So not just on your cushion. While walking and talking, while eating and sleeping, again and again, until the certainty is automatic. Especially check while having strong emotions of anger, fear, joy, or sorrow. Especially check while in turmoil or difficult situations. the more intense the circumstances you look through to check, the deeper the noticing can be. If you can manage to look through that. That’s why I like roller coasters. They’re great places to meditate.

Recognize the dharmakaya nature of mind – your own true nature – again and again and again, not just while you’re sitting there. Let mother and child luminosity unite. That’s a poetic way of saying mother luminosity of ground – the infinite open awareness which has alway been there and always will, the nature of the lineage, Kuntuzangpo, all buddhas of the four times. 

Child luminosity of path: the methods given to you by your teacher that allows you to perceive this. When they come together it transcends perception. It’s no longer “your” tawa, “your” true nature. It’s the true nature of all buddhas of the four times, among which you always have been. 

What do you think all buddhas of the four times are made of? All sentient beings of the three realms! It’s the same thing! You can’t love your lineage and all buddhas, kuntuzangpo unless you love sentient beings because they’re the same thing. 

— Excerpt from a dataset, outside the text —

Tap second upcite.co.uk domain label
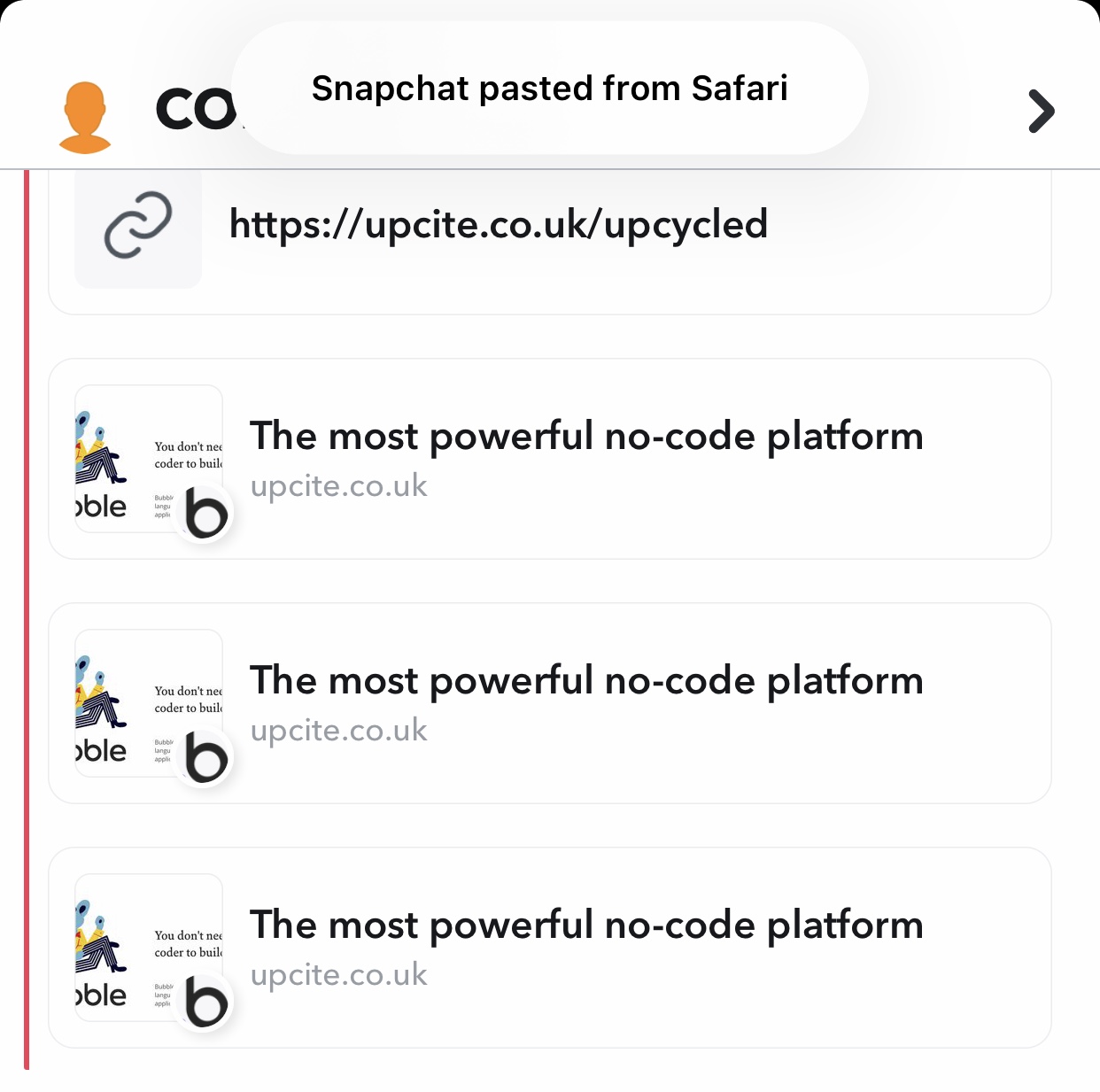The height and width of the screenshot is (1092, 1100). 339,731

Beyond time and space there is no differentiation between sentient beings and buddhas. That differentiation is mind-made stuff. Phenomena, thoughts, feelings, perceptions , you made it up. It’s not real. The bug that bites you, the teacher who teaches you, all life. All life in the universe that shares sambhogakaya nature of mind, the innate vitality which is life; which is the natural state of this infinite vast open awareness, it’s clear light nature, it’s luminosity. And all this made-up stuff, mind stuff, It’s just the sparkle of that light, it’s shimmer, the clear light nature. Open awareness, lucid and luminosity. Arising as its shimmering, sparkling, phenomena, creativity, manifestation.

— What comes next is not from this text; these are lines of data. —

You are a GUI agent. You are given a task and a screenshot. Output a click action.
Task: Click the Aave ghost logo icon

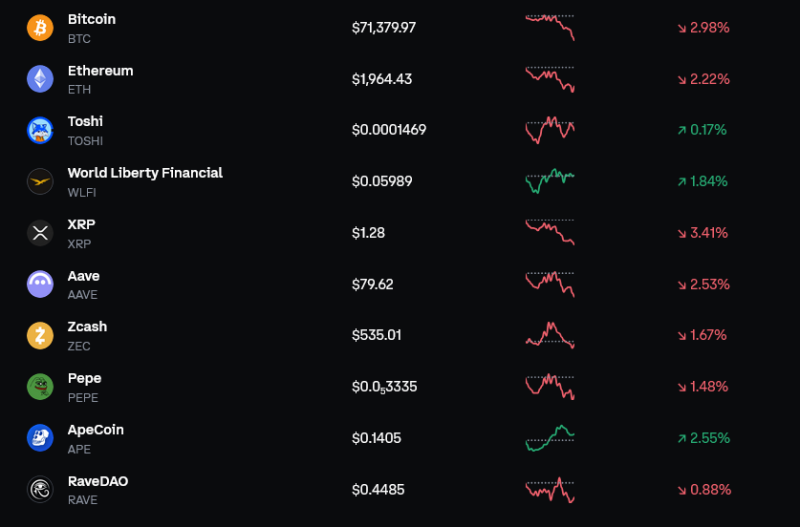pos(40,284)
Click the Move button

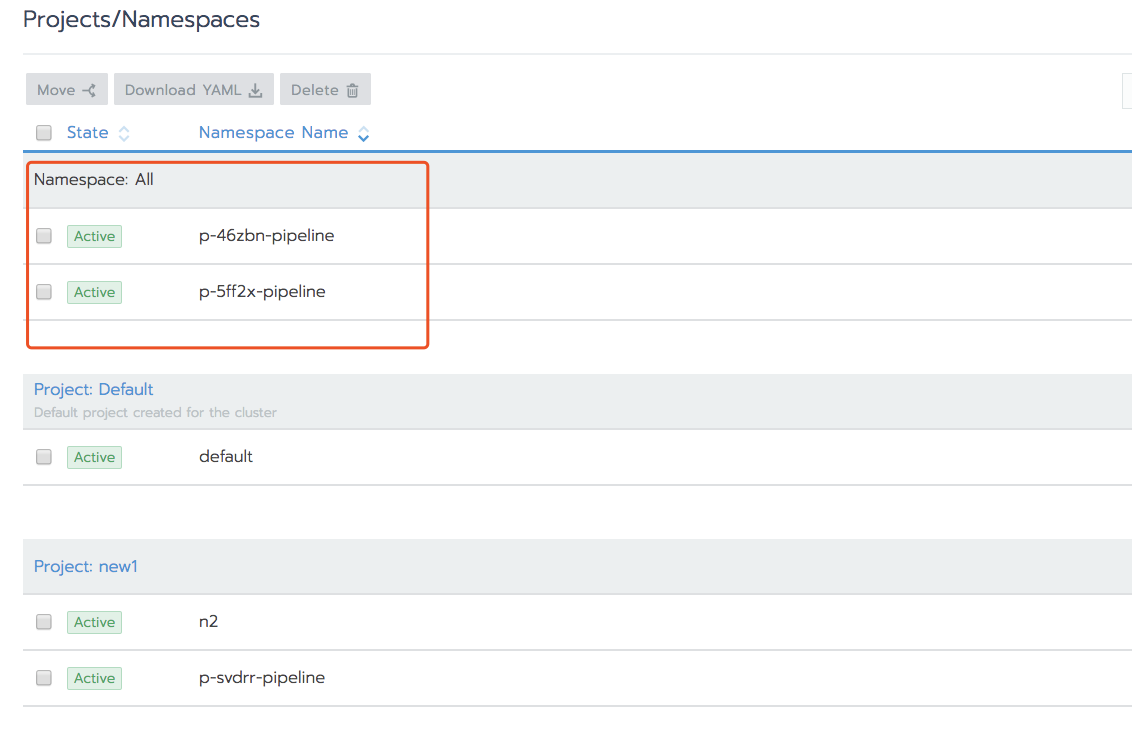click(x=66, y=89)
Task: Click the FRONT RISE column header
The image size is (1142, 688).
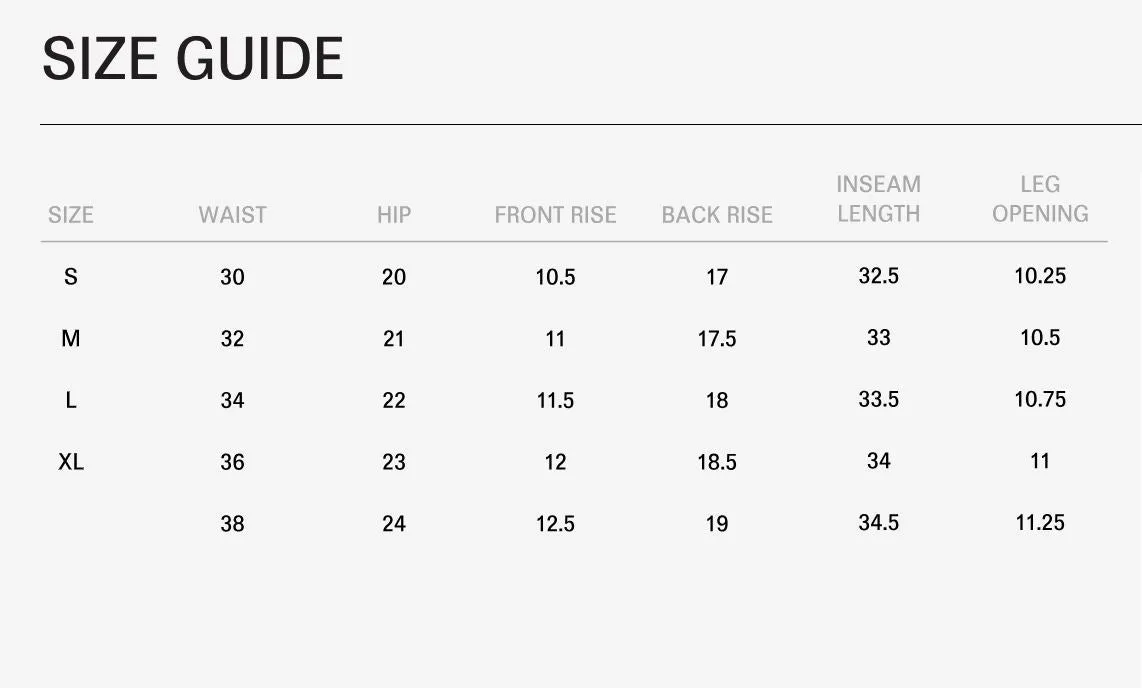Action: pyautogui.click(x=556, y=215)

Whatever you feel, recognize the feeler, not separate from the feeling, don’t reject the feeling. Recognize the inherent open awareness in which the feeling is arising. Whatever you think, recognize the infinite open awareness in which the thought is arising. All momentary thoughts, each and every one of them, upon recognition, they leave no trace behind. Look at them as they arise – thoughts, feelings, perceptions – every last one of them. As they happen, while you are resting in open awareness in all its infinite luminous brilliant clear light nature, shimmering with thoughts and feelings, not separate from it, arising in emptiness, as emptiness and dissolving in that – look at it go! Don’t poke it. Don’t try to stop feeling or thinking. It is the nature of aliveness to do this. 

Don’t judge your thoughts and feelings – “that’s a good one, that’s a bad one, that’s a good one, that’s a bad one”, grab, shove, grab, shove. Cut it out! Find the tawa in which the feelings arise, the thoughts arise, and watch them arise and dissolve until you notice that like writing on water, there is no residue left behind. 

There is an action involved in meditation in Dzogchen, and it’s one of the most important doings, you gotta decide to do it. If’n you don’t, it won’t work! You’ll be sometimes doing it, sometimes not doing it, maybe kinda sorta, maybe tomorrow, maybe tomorrow. You gotta decide to do it all the time. It’s not a doing, It’s a not doing. But it will feel like a doing until it manages to transform into the direct awareness of not doing, so you decide to do it and then you find the not doing of it. Did that make any sense to anybody?

Audience: mmm-hmm

Whatever’s going on for you, whether you’re in a sort of a shiné type trance, or your really pissed off. Find the tawa in which that is happening. See the tawa without trying to stop the happening. Watch it happen. The more powerful the happening that you can watch happen and dissolve, the more powerful this will be. So don’t try to make everything “Om Shanti” (chants), it’s gonna be fake anyway, you can’t do it. So let’s not fake that, ok?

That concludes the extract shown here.